* Written problem: Swap "slide title" for "heading" in the records from the line with "This screenshot has" through the end of the records, and write those lines out again with everything else unchanged and the pictures left out.

* Extracted entries:
=====
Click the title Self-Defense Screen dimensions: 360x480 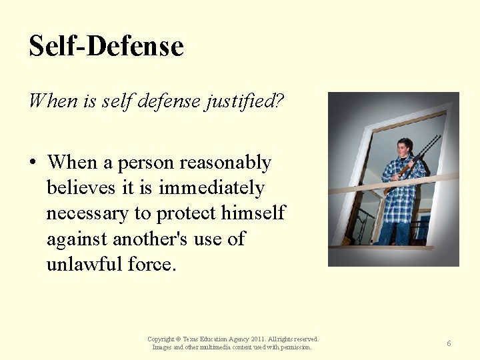pyautogui.click(x=106, y=47)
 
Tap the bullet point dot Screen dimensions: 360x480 pyautogui.click(x=33, y=163)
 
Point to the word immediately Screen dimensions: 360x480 pyautogui.click(x=211, y=189)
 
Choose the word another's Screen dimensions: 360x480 pyautogui.click(x=153, y=239)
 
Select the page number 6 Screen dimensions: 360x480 pyautogui.click(x=449, y=343)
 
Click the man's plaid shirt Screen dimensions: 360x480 pyautogui.click(x=401, y=193)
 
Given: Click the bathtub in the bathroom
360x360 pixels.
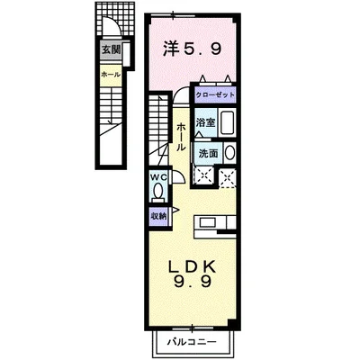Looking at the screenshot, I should tap(228, 123).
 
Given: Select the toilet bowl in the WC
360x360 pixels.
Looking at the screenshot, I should tap(158, 192).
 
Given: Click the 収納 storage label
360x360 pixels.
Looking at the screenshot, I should tap(158, 216).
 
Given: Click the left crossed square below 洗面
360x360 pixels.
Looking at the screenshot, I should tap(203, 176).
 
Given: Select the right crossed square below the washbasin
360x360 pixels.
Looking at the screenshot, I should tap(228, 176).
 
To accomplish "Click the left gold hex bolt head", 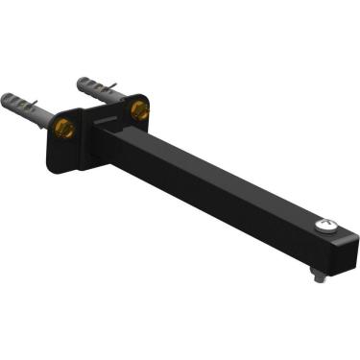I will (x=64, y=129).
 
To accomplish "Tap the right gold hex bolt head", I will (x=139, y=111).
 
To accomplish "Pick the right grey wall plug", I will (x=97, y=90).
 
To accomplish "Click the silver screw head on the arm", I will (x=326, y=228).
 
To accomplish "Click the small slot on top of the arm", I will (x=108, y=121).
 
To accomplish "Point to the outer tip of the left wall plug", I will (x=7, y=97).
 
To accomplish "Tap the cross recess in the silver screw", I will (x=326, y=228).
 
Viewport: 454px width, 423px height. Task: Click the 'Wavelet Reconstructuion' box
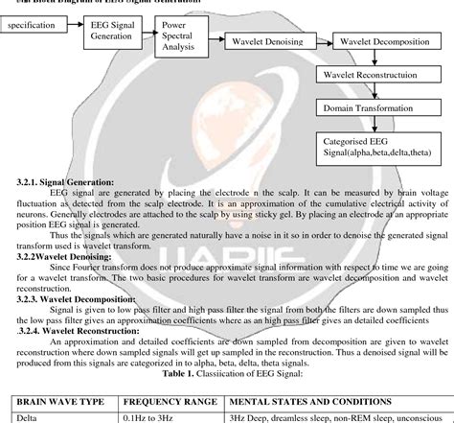[374, 74]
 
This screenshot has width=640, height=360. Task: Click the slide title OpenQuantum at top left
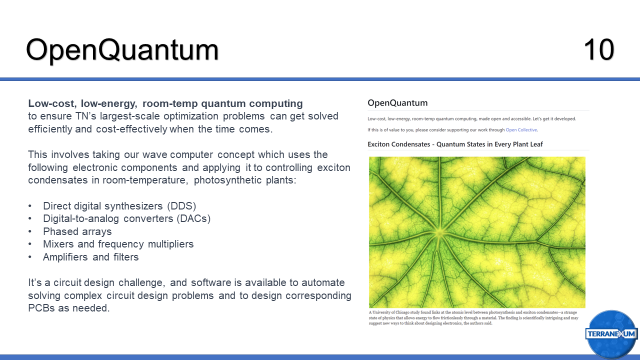[x=122, y=50]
=====
* Written reply:
This screenshot has width=640, height=360. Task: Click the heading OpenQuantum at top left
[x=122, y=50]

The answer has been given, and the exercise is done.